[Rows on target coordinates]
★ ★ ★ ★ ★
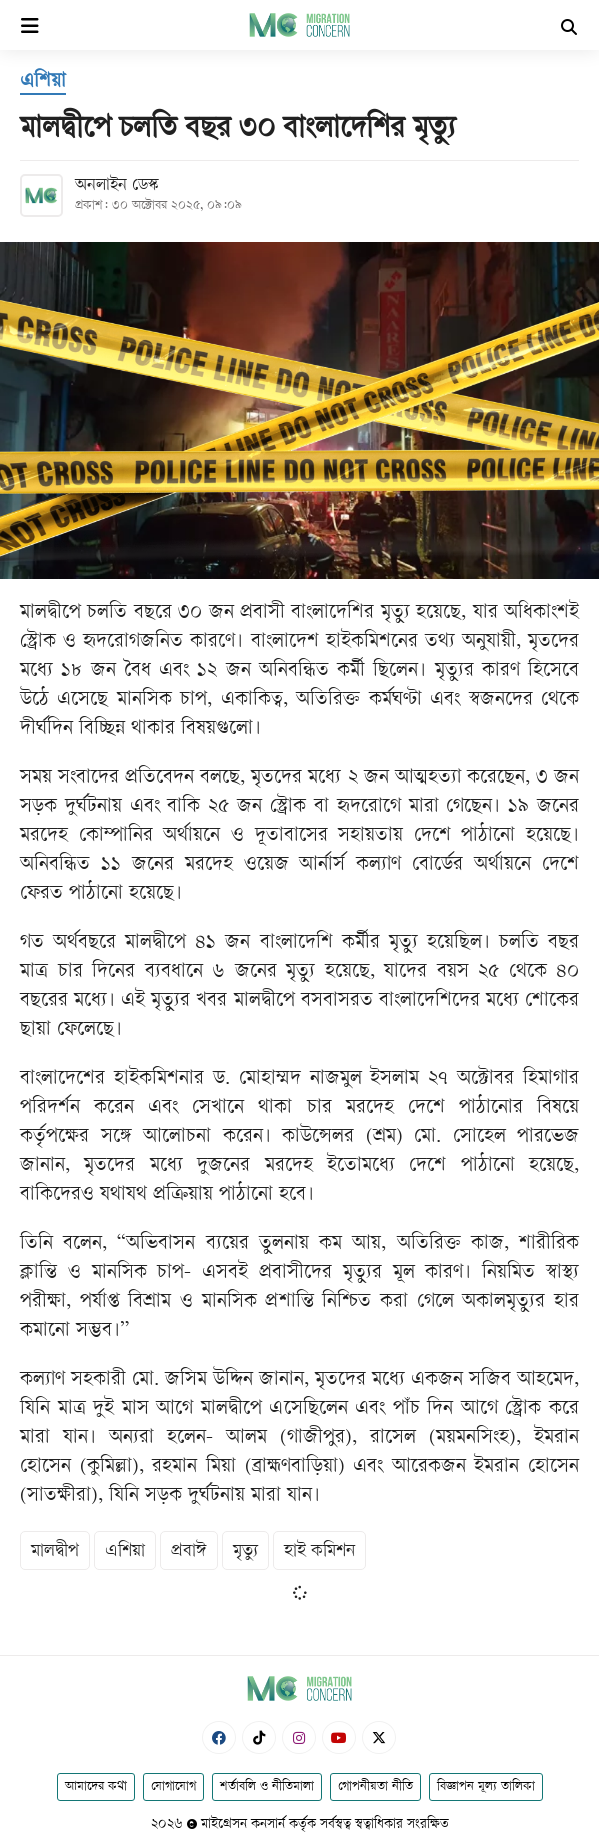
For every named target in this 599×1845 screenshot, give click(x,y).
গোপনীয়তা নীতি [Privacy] (375, 1787)
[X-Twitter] (379, 1737)
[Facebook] (219, 1737)
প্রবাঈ (189, 1551)
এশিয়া (125, 1551)
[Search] (569, 29)
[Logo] (299, 24)
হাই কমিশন (319, 1551)
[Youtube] (339, 1737)
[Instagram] (299, 1737)
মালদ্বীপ (55, 1551)
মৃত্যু (245, 1551)
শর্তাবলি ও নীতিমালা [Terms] (267, 1787)
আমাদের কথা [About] (96, 1787)
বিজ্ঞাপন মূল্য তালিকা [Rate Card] (486, 1787)
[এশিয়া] (43, 83)
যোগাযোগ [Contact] (173, 1787)
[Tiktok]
★ ★ ★ ★ ★
_What to do_
Put the rows from the one containing "মৃত্যু (245, 1551)" through the last row, both included, into a numbered list, leaving out any blank lines.

_Worked answer_
1. মৃত্যু (245, 1551)
2. শর্তাবলি ও নীতিমালা [Terms] (267, 1787)
3. আমাদের কথা [About] (96, 1787)
4. বিজ্ঞাপন মূল্য তালিকা [Rate Card] (486, 1787)
5. [এশিয়া] (43, 83)
6. যোগাযোগ [Contact] (173, 1787)
7. [Tiktok]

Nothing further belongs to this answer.